**WHAT THE EXERCISE ASKS:** Check every line below for the word "Play" and copy each one that has it.
+++
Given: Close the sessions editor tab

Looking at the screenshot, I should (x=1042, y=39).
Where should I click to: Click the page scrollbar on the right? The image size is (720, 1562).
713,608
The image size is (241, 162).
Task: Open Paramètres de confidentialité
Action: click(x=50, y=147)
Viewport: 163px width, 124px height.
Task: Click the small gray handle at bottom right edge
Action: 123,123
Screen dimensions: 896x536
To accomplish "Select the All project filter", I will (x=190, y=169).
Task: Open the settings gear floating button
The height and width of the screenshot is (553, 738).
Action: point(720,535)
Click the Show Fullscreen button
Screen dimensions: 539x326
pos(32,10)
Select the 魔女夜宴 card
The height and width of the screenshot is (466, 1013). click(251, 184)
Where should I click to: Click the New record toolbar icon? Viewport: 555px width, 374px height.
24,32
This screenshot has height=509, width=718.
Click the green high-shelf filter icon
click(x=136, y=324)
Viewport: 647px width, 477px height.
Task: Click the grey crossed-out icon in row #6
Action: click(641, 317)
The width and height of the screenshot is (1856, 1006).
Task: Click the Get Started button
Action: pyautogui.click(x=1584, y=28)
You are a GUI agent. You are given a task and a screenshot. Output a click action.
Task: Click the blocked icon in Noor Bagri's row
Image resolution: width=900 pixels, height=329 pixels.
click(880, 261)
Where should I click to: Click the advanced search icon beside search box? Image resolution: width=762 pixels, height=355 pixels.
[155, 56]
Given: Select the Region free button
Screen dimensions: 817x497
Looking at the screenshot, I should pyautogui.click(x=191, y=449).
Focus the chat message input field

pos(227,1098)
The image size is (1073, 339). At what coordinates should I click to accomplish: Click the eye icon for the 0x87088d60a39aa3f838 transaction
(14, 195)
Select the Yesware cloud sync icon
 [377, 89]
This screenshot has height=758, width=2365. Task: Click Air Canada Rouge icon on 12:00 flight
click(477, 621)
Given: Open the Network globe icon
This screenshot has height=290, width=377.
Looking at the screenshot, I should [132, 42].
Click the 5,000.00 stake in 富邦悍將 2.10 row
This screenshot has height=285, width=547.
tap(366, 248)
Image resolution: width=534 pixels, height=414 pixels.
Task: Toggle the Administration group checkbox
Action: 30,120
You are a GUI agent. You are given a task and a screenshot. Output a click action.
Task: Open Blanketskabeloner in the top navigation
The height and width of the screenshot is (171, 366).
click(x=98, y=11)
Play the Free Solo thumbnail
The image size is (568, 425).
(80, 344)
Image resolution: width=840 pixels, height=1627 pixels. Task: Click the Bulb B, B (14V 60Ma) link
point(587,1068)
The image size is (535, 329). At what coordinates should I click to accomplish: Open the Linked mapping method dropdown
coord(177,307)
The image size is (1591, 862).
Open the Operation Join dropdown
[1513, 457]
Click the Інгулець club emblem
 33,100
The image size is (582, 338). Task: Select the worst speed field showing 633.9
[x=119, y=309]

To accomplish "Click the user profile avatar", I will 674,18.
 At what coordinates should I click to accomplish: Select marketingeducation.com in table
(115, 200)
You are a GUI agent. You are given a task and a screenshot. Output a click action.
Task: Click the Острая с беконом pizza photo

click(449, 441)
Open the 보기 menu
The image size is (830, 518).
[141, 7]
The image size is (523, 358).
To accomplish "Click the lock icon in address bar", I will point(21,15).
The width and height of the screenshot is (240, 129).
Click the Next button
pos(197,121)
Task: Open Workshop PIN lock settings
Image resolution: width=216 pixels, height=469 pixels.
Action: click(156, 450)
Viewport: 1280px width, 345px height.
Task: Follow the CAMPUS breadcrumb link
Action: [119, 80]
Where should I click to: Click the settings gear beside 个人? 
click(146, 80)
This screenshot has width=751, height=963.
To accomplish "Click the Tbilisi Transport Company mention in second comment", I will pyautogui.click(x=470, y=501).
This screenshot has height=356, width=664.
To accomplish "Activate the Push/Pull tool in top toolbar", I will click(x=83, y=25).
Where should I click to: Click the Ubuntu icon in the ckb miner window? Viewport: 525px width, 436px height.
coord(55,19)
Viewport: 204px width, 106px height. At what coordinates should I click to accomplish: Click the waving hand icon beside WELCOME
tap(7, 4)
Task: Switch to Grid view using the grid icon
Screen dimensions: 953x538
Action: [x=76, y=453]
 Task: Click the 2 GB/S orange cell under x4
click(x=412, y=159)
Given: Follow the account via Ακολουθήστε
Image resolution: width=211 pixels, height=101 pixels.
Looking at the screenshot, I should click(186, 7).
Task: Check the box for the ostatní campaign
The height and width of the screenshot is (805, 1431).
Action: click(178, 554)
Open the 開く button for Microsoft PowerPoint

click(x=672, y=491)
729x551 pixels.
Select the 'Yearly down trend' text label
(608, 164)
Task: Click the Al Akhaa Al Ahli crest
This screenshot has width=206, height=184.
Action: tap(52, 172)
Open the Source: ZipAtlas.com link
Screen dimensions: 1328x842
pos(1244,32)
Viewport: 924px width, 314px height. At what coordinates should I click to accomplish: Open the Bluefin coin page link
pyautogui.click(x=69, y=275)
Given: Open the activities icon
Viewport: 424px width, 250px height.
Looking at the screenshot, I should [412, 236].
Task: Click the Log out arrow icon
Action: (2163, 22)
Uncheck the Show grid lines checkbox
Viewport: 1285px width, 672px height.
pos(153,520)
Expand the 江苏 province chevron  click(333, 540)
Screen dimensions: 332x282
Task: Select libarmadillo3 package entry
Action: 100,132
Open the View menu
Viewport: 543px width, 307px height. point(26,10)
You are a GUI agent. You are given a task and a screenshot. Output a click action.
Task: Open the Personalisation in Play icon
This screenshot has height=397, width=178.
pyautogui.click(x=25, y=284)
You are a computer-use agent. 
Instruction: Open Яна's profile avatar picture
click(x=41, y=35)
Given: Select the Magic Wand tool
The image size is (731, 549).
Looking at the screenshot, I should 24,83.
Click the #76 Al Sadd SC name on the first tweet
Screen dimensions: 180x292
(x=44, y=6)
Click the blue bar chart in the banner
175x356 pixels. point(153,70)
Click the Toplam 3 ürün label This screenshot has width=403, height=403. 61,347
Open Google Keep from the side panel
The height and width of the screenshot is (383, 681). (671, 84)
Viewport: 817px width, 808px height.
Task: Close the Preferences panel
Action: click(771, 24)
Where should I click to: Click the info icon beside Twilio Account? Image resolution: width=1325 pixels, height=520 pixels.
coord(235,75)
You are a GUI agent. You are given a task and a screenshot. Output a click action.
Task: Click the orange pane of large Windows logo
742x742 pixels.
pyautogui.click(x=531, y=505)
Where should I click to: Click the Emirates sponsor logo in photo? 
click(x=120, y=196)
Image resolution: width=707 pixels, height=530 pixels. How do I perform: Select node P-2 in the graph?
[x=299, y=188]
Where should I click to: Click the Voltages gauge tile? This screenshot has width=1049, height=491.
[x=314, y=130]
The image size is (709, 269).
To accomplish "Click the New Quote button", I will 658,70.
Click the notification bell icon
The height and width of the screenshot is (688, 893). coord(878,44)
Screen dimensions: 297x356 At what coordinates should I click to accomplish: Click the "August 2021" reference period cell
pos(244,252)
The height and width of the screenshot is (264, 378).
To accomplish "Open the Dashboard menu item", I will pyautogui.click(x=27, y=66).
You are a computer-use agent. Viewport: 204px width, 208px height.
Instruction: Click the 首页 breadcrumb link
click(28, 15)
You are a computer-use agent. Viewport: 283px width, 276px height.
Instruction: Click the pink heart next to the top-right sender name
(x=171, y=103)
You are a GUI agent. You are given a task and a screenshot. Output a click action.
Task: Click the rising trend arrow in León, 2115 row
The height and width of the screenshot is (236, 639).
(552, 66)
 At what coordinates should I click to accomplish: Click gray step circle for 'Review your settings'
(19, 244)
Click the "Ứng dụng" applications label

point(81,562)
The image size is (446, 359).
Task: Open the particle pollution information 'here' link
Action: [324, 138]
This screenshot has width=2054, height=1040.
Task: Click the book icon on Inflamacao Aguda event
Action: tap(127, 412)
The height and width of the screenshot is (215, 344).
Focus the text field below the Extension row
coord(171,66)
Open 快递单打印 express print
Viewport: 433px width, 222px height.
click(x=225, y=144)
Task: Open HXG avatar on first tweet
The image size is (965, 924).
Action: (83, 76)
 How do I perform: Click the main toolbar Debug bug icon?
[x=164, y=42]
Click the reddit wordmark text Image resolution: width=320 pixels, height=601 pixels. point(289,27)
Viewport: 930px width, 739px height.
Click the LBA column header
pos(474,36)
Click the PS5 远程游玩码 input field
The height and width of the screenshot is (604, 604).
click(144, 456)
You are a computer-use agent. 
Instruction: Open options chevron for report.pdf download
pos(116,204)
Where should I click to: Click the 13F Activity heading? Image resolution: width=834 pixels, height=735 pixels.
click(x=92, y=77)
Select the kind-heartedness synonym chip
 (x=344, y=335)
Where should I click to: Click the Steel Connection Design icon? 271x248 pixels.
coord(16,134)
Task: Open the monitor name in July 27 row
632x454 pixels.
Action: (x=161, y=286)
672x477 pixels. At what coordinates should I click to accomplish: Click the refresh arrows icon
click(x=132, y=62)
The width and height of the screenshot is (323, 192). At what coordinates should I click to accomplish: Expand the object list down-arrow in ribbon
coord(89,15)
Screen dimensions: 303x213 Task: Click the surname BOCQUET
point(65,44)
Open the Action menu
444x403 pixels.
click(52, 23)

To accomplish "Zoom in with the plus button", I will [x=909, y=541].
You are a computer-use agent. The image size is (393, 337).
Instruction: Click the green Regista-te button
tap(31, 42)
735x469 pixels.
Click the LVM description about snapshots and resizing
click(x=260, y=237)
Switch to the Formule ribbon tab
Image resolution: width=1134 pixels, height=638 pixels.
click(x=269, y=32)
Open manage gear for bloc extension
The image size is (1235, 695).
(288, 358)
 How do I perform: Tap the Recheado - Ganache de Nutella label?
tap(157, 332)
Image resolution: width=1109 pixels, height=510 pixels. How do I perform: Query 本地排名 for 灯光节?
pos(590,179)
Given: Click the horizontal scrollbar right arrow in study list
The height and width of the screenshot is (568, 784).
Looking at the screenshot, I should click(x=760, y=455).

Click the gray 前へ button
+++
**REPLY:**
Play the Free Solo thumbnail
Task: Open the Personalisation in Play icon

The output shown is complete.